Certaines répliques fonctionnent également très bien et renforcent cette dimension presque philosophique du récit sans rendre l’ensemble trop lourd.
🖋️ Le véritable défi commence avec son nouveau roman
Le deuxième tome devient particulièrement intéressant lorsque Yagura doit désormais affronter une question beaucoup plus concrète : comment les lecteurs vont-ils réagir à un roman écrit entièrement par un humain ?
Sur le papier, cela peut sembler absurde dans son époque. Après tout, pourquoi se compliquer la vie lorsqu’une IA peut produire un texte rapidement ?
Mais c’est précisément ce paradoxe qui fait fonctionner le manga.
Yagura ne cherche pas seulement à défendre une méthode d’écriture. Il tente de démontrer qu’il existe encore quelque chose de différent dans une œuvre créée par un humain, avec ses imperfections, ses choix et peut-être même ses faiblesses.
Le sujet résonne particulièrement bien avec notre époque.
💬 Une éditrice qui compte beaucoup
La responsable éditoriale de Yagura prend également une place importante dans ce volume.
Elle croit véritablement en son auteur et ne ménage pas ses efforts pour l’accompagner.

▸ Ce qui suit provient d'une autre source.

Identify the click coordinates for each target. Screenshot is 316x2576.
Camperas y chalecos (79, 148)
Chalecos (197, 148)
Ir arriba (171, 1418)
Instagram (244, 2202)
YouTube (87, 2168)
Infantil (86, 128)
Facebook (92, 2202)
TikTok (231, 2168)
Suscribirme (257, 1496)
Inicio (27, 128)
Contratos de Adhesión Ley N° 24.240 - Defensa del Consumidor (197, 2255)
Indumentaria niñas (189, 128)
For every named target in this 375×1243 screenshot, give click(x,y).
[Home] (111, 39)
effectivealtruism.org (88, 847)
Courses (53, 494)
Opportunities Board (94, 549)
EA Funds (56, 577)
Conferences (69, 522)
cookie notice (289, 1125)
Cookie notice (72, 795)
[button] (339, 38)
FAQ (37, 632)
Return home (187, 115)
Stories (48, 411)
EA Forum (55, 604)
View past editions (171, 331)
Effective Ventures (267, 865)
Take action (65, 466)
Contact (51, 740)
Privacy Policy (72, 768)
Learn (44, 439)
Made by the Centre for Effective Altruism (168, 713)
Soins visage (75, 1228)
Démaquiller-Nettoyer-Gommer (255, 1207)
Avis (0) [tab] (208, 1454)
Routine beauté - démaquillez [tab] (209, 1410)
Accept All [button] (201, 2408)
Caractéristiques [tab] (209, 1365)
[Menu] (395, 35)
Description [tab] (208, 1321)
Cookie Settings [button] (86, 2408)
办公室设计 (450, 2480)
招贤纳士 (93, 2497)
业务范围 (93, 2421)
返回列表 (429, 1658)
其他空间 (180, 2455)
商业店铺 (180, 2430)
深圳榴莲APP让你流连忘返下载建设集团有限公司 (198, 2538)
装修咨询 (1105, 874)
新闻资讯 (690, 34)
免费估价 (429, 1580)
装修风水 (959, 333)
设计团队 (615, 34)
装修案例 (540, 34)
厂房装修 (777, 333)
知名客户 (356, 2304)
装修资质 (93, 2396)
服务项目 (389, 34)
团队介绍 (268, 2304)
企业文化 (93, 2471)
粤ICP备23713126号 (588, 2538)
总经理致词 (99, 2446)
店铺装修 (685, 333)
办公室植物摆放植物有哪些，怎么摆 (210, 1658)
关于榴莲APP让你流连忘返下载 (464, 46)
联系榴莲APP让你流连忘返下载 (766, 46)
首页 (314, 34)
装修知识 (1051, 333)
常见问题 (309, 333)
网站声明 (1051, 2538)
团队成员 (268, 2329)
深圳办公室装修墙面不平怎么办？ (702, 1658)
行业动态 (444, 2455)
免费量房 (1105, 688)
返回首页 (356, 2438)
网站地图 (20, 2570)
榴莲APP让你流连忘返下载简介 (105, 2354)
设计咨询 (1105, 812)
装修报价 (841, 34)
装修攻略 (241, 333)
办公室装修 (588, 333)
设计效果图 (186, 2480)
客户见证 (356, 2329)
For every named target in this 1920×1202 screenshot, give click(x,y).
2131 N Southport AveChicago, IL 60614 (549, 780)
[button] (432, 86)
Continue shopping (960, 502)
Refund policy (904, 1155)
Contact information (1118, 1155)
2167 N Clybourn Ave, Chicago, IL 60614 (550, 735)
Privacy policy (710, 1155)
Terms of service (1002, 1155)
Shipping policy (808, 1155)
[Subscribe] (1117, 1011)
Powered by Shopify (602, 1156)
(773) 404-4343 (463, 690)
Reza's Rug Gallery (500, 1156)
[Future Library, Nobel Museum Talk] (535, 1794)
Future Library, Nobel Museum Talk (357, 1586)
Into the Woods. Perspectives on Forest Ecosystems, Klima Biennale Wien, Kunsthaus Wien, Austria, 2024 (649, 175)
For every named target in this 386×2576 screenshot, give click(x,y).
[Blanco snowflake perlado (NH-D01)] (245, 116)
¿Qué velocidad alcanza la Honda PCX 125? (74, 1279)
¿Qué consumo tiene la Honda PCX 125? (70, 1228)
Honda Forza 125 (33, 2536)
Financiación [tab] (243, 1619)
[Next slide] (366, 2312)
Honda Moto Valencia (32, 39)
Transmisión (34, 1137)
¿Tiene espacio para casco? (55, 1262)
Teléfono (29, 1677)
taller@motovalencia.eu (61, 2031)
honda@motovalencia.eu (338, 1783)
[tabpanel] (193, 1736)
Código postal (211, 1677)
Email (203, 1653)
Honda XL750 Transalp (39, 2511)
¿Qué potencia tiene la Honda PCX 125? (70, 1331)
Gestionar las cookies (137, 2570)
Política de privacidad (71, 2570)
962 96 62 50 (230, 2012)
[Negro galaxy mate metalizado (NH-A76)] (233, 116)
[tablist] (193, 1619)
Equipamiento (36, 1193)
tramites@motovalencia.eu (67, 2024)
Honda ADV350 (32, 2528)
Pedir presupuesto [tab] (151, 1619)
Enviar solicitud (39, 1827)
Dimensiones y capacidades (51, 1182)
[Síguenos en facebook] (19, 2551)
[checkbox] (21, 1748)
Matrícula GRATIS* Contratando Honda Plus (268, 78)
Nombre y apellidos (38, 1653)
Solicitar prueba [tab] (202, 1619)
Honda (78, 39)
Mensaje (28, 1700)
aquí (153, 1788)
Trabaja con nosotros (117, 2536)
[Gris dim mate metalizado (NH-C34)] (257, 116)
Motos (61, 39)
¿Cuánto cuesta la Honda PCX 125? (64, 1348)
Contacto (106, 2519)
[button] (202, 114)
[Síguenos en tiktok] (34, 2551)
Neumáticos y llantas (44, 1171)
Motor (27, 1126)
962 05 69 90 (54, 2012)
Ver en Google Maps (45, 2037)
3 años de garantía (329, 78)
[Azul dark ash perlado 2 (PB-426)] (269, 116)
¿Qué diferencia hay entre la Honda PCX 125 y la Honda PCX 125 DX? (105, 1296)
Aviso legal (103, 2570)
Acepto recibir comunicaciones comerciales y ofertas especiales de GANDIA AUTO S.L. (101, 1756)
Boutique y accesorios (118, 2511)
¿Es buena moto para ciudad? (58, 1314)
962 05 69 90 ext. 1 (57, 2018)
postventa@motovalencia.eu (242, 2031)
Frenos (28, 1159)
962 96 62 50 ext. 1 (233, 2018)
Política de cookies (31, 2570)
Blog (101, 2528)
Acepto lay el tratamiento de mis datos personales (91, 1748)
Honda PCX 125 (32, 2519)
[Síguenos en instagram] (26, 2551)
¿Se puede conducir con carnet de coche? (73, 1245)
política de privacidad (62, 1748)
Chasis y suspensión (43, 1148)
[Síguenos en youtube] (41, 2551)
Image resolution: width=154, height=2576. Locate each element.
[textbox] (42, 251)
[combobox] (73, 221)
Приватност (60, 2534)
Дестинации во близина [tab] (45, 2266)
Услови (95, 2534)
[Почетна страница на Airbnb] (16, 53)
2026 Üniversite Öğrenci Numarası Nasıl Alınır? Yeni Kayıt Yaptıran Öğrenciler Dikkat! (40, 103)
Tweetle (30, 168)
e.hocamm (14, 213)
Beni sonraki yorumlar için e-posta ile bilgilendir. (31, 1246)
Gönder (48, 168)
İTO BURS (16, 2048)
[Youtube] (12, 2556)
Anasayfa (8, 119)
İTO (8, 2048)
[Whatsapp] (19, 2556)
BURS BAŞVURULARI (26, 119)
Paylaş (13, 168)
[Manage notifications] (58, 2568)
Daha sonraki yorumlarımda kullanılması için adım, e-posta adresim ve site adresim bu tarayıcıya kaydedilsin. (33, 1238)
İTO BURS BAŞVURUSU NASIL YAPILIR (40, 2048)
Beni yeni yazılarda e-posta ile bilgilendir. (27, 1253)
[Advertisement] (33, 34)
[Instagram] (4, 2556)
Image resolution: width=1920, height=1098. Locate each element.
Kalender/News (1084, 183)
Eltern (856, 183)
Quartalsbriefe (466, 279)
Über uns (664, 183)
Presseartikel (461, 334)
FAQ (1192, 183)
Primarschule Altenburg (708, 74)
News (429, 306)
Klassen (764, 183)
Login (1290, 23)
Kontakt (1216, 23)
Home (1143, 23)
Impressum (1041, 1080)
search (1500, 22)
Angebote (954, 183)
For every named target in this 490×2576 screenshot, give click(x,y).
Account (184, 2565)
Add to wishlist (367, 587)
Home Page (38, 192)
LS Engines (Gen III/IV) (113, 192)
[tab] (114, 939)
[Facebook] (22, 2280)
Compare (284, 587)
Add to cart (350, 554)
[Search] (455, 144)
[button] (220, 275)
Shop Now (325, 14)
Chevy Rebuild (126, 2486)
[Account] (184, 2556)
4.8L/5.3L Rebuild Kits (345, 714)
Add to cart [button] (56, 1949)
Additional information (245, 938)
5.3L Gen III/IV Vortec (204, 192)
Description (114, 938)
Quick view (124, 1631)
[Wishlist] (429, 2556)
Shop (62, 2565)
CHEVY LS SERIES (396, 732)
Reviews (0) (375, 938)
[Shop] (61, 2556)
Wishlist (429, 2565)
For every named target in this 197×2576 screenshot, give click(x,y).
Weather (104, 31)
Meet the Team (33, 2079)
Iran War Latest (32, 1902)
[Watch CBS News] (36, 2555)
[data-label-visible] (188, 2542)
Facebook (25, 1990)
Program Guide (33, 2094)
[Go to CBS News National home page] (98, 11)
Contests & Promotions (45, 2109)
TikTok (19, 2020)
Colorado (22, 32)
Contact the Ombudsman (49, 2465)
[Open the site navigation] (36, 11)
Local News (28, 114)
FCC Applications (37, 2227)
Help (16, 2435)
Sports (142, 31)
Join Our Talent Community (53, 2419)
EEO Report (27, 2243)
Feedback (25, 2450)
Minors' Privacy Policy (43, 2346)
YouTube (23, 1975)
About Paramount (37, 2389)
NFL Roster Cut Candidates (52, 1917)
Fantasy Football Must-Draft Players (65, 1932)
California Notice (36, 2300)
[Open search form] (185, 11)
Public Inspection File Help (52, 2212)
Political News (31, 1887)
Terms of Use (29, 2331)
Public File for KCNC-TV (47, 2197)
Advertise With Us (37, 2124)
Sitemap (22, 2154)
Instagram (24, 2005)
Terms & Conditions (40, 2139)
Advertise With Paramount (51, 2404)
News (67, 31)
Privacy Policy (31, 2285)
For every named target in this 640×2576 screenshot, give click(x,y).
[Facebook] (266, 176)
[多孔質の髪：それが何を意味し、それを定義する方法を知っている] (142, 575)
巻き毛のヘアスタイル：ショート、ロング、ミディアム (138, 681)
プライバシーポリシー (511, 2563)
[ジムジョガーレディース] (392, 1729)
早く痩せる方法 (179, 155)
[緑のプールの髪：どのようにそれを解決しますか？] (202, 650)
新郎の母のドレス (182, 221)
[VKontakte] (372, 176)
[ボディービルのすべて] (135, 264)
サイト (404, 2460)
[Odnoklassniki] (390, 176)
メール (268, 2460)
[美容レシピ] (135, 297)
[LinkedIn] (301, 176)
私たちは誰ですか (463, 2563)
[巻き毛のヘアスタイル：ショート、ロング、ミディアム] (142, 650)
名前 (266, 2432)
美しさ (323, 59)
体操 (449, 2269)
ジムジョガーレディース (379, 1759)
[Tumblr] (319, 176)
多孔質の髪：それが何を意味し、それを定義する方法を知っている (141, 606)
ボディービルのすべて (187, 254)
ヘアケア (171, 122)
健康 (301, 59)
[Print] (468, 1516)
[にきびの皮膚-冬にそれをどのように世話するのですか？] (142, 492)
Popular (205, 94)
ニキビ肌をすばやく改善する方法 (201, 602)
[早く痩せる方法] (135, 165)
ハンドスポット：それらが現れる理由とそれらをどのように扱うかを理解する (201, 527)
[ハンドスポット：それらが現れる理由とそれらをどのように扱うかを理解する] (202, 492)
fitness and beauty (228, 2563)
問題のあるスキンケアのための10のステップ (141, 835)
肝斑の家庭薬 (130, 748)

Leur relation apporte une dimension plus personnelle au récit, d’autant que ses sentiments semblent peut-être dépasser le simple cadre professionnel.
J’ai trouvé intéressant que le manga ne transforme pas immédiatement cette relation en romance évidente. Il laisse plutôt planer une ambiguïté qui pourrait prendre davantage d’importance par la suite.
🎨 Un univers futuriste toujours séduisant
Visuellement, je reste convaincu par le travail d’Akai. Le dessin accompagne bien cette histoire futuriste sans écraser ses personnages sous la technologie.
Le contraste entre un monde dominé par l’IA et l’attachement presque archaïque de Yagura au papier fonctionne particulièrement bien graphiquement et participe à l’identité du manga.
C’est aussi ce qui rend l’univers crédible : la technologie est omniprésente, mais la passion de Yagura pour les livres physiques permet de conserver une dimension très humaine.
⭐ Mon avis sur Le Dernier écrivain Tome 2
J’ai préféré ce deuxième volume au précédent. Le Dernier écrivain commence vraiment à trouver sa voix et propose une réflexion de plus en plus intéressante sur la création, l’intelligence artificielle et la place de l’humain dans l’écriture.
J’ai dévoré ce tome et j’ai particulièrement apprécié la manière dont le scénario utilise le parcours de Yagura pour poser des questions sans forcément apporter immédiatement toutes les réponses.
Est-ce qu’un roman écrit par un humain peut encore trouver son public dans un monde où l’IA est devenue la norme ? Est-ce que l’imperfection peut justement devenir une qualité ? Et surtout, qu’est-ce qui fait qu’un livre mérite réellement d’être lu ?
Le tome se termine en plus sur une situation suffisamment intrigante pour donner immédiatement envie de poursuivre.